■ The problem ■
What you return has to match the listing below line for line.

■ Data for analysis ■
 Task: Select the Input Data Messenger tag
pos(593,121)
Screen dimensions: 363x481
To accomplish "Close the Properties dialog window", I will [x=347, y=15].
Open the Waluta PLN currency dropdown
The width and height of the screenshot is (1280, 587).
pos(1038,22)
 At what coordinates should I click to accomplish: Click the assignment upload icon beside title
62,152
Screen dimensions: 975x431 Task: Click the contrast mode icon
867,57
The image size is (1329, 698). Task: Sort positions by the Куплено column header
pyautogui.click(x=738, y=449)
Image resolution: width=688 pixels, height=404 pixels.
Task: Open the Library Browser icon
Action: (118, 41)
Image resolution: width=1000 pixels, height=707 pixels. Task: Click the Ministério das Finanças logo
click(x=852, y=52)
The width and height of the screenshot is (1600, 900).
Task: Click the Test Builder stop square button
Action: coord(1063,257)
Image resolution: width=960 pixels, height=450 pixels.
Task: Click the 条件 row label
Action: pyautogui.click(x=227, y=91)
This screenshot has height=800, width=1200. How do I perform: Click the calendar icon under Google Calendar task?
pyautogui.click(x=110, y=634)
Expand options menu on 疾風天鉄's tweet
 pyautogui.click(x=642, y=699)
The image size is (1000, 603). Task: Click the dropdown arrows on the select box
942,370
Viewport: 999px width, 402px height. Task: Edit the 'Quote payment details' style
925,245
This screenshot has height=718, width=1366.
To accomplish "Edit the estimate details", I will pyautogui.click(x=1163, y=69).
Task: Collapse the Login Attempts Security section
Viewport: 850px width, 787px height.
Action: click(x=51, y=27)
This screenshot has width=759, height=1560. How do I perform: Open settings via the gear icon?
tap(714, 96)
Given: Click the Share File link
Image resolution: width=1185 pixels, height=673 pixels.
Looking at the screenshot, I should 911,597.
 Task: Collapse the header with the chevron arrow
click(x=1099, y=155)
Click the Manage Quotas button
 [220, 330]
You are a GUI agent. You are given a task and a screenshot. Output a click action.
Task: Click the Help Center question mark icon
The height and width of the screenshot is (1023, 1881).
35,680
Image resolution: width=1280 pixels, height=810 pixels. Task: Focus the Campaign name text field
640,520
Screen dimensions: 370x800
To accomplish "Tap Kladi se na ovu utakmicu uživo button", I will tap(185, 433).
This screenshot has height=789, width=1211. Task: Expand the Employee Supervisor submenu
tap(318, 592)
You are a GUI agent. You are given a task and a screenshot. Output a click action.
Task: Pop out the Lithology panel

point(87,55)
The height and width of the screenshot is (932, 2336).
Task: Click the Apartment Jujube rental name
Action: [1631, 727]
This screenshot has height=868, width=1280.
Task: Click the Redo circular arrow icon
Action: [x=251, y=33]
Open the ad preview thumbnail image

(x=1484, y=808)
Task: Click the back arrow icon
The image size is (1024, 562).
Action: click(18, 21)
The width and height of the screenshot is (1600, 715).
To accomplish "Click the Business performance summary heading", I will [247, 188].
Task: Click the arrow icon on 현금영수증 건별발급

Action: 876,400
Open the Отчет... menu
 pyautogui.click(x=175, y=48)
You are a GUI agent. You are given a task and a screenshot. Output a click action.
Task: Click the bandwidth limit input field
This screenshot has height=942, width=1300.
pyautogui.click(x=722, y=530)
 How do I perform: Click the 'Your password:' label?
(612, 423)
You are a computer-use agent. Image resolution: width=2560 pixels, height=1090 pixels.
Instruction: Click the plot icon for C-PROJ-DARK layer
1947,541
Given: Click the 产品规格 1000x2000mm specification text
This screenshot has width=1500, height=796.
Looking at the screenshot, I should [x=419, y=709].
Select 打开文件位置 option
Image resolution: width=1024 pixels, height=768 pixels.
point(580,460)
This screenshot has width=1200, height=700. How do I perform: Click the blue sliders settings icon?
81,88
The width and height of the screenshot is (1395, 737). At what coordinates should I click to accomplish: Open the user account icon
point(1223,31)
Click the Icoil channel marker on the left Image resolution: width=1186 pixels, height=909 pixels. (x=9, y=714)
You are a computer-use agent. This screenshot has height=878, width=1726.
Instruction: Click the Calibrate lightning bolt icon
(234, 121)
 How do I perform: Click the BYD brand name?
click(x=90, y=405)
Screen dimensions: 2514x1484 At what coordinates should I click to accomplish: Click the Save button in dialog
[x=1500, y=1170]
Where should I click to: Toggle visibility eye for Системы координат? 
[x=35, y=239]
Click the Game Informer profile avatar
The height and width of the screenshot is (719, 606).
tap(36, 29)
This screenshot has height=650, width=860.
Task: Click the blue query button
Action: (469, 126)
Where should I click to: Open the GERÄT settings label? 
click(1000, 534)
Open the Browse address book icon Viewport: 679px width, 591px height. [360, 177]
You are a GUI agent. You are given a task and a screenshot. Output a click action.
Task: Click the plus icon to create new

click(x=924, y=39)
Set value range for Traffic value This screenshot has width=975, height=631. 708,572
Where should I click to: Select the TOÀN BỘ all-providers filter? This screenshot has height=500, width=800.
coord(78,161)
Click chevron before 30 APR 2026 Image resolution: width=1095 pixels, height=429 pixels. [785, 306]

■ Answer space ■
 Task: Select the Input Data Messenger tag
pos(593,121)
Screen dimensions: 363x481
To accomplish "Close the Properties dialog window", I will [x=347, y=15].
Open the Waluta PLN currency dropdown
The width and height of the screenshot is (1280, 587).
pos(1038,22)
 At what coordinates should I click to accomplish: Click the assignment upload icon beside title
62,152
Screen dimensions: 975x431 Task: Click the contrast mode icon
867,57
The image size is (1329, 698). Task: Sort positions by the Куплено column header
pyautogui.click(x=738, y=449)
Image resolution: width=688 pixels, height=404 pixels.
Task: Open the Library Browser icon
Action: (118, 41)
Image resolution: width=1000 pixels, height=707 pixels. Task: Click the Ministério das Finanças logo
click(x=852, y=52)
The width and height of the screenshot is (1600, 900).
Task: Click the Test Builder stop square button
Action: coord(1063,257)
Image resolution: width=960 pixels, height=450 pixels.
Task: Click the 条件 row label
Action: pyautogui.click(x=227, y=91)
This screenshot has height=800, width=1200. How do I perform: Click the calendar icon under Google Calendar task?
pyautogui.click(x=110, y=634)
Expand options menu on 疾風天鉄's tweet
 pyautogui.click(x=642, y=699)
The image size is (1000, 603). Task: Click the dropdown arrows on the select box
942,370
Viewport: 999px width, 402px height. Task: Edit the 'Quote payment details' style
925,245
This screenshot has height=718, width=1366.
To accomplish "Edit the estimate details", I will pyautogui.click(x=1163, y=69).
Task: Collapse the Login Attempts Security section
Viewport: 850px width, 787px height.
Action: click(x=51, y=27)
This screenshot has width=759, height=1560. How do I perform: Open settings via the gear icon?
tap(714, 96)
Given: Click the Share File link
Image resolution: width=1185 pixels, height=673 pixels.
Looking at the screenshot, I should 911,597.
 Task: Collapse the header with the chevron arrow
click(x=1099, y=155)
Click the Manage Quotas button
 [220, 330]
You are a GUI agent. You are given a task and a screenshot. Output a click action.
Task: Click the Help Center question mark icon
The height and width of the screenshot is (1023, 1881).
35,680
Image resolution: width=1280 pixels, height=810 pixels. Task: Focus the Campaign name text field
640,520
Screen dimensions: 370x800
To accomplish "Tap Kladi se na ovu utakmicu uživo button", I will tap(185, 433).
This screenshot has height=789, width=1211. Task: Expand the Employee Supervisor submenu
tap(318, 592)
You are a GUI agent. You are given a task and a screenshot. Output a click action.
Task: Pop out the Lithology panel

point(87,55)
The height and width of the screenshot is (932, 2336).
Task: Click the Apartment Jujube rental name
Action: [1631, 727]
This screenshot has height=868, width=1280.
Task: Click the Redo circular arrow icon
Action: [x=251, y=33]
Open the ad preview thumbnail image

(x=1484, y=808)
Task: Click the back arrow icon
The image size is (1024, 562).
Action: click(18, 21)
The width and height of the screenshot is (1600, 715).
To accomplish "Click the Business performance summary heading", I will [247, 188].
Task: Click the arrow icon on 현금영수증 건별발급

Action: 876,400
Open the Отчет... menu
 pyautogui.click(x=175, y=48)
You are a GUI agent. You are given a task and a screenshot. Output a click action.
Task: Click the bandwidth limit input field
This screenshot has height=942, width=1300.
pyautogui.click(x=722, y=530)
 How do I perform: Click the 'Your password:' label?
(612, 423)
You are a computer-use agent. Image resolution: width=2560 pixels, height=1090 pixels.
Instruction: Click the plot icon for C-PROJ-DARK layer
1947,541
Given: Click the 产品规格 1000x2000mm specification text
This screenshot has width=1500, height=796.
Looking at the screenshot, I should [x=419, y=709].
Select 打开文件位置 option
Image resolution: width=1024 pixels, height=768 pixels.
point(580,460)
This screenshot has width=1200, height=700. How do I perform: Click the blue sliders settings icon?
81,88
The width and height of the screenshot is (1395, 737). At what coordinates should I click to accomplish: Open the user account icon
point(1223,31)
Click the Icoil channel marker on the left Image resolution: width=1186 pixels, height=909 pixels. (x=9, y=714)
You are a computer-use agent. This screenshot has height=878, width=1726.
Instruction: Click the Calibrate lightning bolt icon
(234, 121)
 How do I perform: Click the BYD brand name?
click(x=90, y=405)
Screen dimensions: 2514x1484 At what coordinates should I click to accomplish: Click the Save button in dialog
[x=1500, y=1170]
Where should I click to: Toggle visibility eye for Системы координат? 
[x=35, y=239]
Click the Game Informer profile avatar
The height and width of the screenshot is (719, 606).
tap(36, 29)
This screenshot has height=650, width=860.
Task: Click the blue query button
Action: (469, 126)
Where should I click to: Open the GERÄT settings label? 
click(1000, 534)
Open the Browse address book icon Viewport: 679px width, 591px height. [360, 177]
You are a GUI agent. You are given a task and a screenshot. Output a click action.
Task: Click the plus icon to create new

click(x=924, y=39)
Set value range for Traffic value This screenshot has width=975, height=631. 708,572
Where should I click to: Select the TOÀN BỘ all-providers filter? This screenshot has height=500, width=800.
coord(78,161)
Click chevron before 30 APR 2026 Image resolution: width=1095 pixels, height=429 pixels. [785, 306]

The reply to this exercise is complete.